• _WHAT YOU HAVE TO DO_: Write out, unaltered, each line from the top of the records below down to the line where "[Youtube] (664, 14)" appears, that line included.

[Records from a dataset]
"""

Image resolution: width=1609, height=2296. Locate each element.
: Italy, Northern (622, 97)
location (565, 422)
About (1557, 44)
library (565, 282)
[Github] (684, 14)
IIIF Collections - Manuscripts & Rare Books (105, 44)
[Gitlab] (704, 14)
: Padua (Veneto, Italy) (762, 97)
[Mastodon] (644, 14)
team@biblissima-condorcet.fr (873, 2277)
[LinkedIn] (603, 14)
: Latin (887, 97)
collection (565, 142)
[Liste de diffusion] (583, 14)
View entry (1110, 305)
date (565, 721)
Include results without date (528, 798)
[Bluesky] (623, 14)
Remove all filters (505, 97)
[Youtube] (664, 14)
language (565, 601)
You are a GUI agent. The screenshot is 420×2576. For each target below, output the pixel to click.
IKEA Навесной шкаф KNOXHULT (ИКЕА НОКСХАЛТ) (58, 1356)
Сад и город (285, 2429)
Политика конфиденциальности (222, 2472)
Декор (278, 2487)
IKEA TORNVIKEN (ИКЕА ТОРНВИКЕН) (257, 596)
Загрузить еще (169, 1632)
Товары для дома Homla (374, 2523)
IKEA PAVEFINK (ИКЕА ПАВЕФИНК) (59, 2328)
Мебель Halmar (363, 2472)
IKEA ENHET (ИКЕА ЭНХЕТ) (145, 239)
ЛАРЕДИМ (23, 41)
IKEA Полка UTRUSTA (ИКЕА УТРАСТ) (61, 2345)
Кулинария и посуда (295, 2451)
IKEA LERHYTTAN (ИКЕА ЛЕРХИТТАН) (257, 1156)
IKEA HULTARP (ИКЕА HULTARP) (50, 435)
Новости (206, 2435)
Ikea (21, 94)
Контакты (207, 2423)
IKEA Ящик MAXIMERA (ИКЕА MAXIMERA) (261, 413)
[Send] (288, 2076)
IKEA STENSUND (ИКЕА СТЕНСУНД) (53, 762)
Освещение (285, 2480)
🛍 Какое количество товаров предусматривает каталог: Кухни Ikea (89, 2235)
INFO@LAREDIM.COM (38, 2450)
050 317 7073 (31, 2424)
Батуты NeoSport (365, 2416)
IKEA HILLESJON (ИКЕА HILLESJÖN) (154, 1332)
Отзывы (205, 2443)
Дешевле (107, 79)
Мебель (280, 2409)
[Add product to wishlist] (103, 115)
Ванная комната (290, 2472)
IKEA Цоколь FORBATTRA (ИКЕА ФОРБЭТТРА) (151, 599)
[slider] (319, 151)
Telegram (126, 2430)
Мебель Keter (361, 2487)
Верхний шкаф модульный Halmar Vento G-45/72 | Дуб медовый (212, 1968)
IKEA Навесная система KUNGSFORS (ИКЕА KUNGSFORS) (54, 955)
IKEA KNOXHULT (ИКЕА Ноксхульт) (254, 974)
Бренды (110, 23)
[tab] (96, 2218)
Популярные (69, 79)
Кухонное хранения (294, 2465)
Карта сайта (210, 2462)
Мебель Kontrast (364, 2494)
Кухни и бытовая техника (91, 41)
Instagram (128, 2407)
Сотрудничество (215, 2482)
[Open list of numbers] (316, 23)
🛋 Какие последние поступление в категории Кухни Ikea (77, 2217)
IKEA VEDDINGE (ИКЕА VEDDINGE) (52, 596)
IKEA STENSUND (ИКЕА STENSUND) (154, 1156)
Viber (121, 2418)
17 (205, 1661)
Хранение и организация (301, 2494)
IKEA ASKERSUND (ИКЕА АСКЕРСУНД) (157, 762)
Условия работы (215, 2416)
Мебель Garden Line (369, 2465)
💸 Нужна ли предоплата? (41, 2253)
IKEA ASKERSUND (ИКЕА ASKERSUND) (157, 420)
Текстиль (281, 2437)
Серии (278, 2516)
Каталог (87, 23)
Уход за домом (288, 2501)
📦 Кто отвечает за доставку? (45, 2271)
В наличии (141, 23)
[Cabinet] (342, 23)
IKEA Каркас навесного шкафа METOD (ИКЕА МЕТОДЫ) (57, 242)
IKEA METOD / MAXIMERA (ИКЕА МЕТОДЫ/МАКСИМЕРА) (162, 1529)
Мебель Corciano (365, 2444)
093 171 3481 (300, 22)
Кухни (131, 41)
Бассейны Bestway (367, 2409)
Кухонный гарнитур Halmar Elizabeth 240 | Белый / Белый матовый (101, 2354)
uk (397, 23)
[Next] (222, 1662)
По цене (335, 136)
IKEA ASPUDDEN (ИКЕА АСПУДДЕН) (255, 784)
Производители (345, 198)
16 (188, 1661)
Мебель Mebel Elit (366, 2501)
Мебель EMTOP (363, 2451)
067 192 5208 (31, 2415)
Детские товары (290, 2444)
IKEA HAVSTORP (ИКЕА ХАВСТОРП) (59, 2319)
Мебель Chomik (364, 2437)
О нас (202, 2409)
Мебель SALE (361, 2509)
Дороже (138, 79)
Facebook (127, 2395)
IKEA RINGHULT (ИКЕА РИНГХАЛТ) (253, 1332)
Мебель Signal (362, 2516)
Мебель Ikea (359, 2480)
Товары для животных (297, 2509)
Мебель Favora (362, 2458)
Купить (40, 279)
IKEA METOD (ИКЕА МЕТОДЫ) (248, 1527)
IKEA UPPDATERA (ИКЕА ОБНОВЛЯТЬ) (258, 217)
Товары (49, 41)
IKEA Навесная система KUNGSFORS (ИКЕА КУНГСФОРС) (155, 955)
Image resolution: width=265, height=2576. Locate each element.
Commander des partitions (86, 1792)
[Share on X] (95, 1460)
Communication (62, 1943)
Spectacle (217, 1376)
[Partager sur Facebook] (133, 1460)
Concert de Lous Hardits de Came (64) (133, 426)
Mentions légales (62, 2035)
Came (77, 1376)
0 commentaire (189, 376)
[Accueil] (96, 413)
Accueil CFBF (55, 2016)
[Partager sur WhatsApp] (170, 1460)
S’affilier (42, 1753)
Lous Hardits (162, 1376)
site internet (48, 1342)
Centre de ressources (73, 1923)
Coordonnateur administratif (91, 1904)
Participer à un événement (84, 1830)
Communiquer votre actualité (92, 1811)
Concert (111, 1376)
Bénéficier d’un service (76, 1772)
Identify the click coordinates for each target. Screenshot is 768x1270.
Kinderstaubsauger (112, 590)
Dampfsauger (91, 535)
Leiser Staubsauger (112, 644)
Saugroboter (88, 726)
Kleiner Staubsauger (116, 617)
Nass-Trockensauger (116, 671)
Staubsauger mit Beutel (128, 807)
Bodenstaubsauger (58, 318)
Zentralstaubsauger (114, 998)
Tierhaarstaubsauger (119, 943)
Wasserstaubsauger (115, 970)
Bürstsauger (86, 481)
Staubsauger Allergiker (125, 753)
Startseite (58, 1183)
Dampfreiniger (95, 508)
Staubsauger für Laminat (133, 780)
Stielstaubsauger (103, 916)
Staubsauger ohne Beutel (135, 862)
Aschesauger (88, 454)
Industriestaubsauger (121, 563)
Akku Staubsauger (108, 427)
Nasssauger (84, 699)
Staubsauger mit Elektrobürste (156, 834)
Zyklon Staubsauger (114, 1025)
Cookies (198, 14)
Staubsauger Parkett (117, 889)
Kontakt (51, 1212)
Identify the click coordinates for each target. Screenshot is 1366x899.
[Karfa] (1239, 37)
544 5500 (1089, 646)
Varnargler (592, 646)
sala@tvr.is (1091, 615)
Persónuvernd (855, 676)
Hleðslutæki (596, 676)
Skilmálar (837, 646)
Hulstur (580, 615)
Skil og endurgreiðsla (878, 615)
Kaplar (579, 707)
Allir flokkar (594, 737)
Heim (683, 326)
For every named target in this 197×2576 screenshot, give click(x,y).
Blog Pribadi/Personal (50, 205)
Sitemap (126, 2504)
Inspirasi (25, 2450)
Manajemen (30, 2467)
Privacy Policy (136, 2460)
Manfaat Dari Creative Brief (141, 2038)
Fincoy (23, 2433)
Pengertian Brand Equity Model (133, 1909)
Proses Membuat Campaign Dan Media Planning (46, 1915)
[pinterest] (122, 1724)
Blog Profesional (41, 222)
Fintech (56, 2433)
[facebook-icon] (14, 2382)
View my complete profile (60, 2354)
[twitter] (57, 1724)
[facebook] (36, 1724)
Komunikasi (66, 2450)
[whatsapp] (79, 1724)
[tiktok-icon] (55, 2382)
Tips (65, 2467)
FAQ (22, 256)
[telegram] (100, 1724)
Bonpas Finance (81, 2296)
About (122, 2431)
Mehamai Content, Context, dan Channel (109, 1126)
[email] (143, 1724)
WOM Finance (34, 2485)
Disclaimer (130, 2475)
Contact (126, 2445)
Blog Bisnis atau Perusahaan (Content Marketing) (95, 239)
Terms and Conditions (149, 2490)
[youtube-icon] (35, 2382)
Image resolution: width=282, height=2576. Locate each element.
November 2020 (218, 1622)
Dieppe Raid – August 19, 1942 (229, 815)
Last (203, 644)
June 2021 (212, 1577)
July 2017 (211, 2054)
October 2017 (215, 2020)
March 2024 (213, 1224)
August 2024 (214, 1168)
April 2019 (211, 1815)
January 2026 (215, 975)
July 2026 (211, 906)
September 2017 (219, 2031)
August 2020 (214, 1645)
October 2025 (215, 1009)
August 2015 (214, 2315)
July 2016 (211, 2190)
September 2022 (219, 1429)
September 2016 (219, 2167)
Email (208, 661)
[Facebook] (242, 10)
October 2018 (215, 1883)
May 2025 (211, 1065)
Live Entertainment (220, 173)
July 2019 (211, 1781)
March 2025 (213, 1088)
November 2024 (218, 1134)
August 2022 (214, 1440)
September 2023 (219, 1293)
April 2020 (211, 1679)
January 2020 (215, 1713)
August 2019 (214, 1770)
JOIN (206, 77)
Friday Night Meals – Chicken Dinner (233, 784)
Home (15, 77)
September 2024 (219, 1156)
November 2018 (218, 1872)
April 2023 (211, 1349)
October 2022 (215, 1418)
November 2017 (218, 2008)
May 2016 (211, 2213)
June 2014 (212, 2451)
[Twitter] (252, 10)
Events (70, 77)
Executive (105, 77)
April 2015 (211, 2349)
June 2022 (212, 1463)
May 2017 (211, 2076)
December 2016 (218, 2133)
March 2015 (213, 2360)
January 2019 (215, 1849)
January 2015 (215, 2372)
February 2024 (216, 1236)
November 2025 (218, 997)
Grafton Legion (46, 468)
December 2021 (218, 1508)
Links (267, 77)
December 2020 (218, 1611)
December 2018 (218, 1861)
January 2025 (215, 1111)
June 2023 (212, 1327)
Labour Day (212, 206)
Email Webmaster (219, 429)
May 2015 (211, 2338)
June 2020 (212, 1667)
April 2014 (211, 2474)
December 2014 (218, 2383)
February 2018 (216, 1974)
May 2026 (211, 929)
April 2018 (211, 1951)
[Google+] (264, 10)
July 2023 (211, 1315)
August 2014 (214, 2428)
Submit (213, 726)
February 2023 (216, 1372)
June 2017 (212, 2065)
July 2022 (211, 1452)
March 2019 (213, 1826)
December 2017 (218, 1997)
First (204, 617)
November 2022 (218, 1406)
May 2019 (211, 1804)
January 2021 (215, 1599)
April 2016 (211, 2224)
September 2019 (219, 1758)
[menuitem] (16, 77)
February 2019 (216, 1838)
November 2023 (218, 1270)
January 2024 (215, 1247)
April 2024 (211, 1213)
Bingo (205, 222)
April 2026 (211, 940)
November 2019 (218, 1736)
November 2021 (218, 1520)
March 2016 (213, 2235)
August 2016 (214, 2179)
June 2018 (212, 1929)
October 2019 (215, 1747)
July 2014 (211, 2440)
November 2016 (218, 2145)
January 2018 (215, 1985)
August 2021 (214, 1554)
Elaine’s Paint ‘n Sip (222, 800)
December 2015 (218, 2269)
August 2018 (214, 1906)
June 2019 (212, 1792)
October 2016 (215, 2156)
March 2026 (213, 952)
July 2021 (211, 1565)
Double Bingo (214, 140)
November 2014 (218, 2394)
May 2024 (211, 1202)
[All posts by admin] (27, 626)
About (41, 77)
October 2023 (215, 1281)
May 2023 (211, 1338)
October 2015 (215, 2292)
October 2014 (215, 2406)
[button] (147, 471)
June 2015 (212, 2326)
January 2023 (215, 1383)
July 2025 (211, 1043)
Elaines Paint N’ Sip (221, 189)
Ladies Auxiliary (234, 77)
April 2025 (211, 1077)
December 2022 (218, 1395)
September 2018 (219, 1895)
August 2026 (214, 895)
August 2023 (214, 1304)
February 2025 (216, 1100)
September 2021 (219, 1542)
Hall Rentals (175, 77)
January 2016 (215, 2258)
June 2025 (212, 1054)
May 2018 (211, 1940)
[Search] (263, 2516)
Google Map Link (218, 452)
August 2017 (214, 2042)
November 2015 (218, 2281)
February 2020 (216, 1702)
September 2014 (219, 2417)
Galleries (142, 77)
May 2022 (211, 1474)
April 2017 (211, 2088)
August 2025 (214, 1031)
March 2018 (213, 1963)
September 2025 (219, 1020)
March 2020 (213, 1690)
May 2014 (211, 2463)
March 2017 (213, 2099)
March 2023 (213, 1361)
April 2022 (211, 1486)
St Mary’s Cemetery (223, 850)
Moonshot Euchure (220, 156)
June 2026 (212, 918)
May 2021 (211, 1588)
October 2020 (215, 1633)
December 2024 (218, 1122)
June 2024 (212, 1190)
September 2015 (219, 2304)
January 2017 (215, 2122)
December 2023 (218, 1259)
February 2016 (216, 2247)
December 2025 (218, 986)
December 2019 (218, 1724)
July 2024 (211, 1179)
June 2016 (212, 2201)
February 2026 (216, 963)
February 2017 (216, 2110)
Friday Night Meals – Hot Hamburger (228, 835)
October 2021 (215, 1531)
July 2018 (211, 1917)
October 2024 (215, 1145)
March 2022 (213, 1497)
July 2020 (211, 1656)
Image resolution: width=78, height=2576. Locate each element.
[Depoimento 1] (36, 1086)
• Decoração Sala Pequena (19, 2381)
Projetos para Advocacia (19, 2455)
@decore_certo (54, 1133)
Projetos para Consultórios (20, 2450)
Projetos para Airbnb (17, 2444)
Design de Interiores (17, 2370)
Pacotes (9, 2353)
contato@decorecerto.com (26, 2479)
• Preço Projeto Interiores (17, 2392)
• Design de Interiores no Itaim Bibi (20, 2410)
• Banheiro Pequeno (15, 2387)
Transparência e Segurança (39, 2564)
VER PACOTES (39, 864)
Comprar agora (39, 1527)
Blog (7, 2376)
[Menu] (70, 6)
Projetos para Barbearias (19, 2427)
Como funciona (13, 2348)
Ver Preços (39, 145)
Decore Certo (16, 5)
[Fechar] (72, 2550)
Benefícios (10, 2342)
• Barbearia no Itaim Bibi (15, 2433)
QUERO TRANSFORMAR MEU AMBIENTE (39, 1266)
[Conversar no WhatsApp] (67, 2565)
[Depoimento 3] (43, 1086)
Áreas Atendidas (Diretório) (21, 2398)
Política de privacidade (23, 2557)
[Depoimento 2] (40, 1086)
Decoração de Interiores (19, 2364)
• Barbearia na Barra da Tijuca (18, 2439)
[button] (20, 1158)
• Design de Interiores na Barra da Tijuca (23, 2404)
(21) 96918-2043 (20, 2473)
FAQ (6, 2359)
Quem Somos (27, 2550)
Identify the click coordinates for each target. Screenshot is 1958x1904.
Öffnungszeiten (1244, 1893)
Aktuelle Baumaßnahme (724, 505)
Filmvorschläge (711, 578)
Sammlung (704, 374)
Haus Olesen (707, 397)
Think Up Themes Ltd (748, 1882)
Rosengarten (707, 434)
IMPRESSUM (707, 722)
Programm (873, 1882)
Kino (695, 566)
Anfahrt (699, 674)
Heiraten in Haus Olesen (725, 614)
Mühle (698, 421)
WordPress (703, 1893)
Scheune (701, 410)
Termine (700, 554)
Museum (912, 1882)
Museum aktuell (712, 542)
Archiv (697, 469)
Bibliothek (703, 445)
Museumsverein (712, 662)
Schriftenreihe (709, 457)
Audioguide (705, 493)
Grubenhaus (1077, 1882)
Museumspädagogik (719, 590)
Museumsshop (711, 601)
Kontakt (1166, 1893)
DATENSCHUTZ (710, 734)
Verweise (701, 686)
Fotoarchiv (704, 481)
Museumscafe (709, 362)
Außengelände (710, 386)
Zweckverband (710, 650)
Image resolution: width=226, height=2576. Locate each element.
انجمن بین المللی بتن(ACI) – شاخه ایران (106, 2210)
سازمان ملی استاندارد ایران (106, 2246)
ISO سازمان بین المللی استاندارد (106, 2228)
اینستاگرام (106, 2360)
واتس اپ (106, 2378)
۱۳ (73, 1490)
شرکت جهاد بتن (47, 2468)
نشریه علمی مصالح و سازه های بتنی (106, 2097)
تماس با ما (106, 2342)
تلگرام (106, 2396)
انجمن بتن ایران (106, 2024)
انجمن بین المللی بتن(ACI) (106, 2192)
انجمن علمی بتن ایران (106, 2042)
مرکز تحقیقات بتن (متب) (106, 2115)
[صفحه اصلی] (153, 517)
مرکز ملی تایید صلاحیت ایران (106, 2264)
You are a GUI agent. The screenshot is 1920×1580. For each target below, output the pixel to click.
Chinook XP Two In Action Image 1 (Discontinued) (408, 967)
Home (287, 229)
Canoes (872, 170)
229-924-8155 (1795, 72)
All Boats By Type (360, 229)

"""

• _TASK SOLUTION_:
Image resolution: width=1609, height=2296. Locate each element.
: Italy, Northern (622, 97)
location (565, 422)
About (1557, 44)
library (565, 282)
[Github] (684, 14)
IIIF Collections - Manuscripts & Rare Books (105, 44)
[Gitlab] (704, 14)
: Padua (Veneto, Italy) (762, 97)
[Mastodon] (644, 14)
team@biblissima-condorcet.fr (873, 2277)
[LinkedIn] (603, 14)
: Latin (887, 97)
collection (565, 142)
[Liste de diffusion] (583, 14)
View entry (1110, 305)
date (565, 721)
Include results without date (528, 798)
[Bluesky] (623, 14)
Remove all filters (505, 97)
[Youtube] (664, 14)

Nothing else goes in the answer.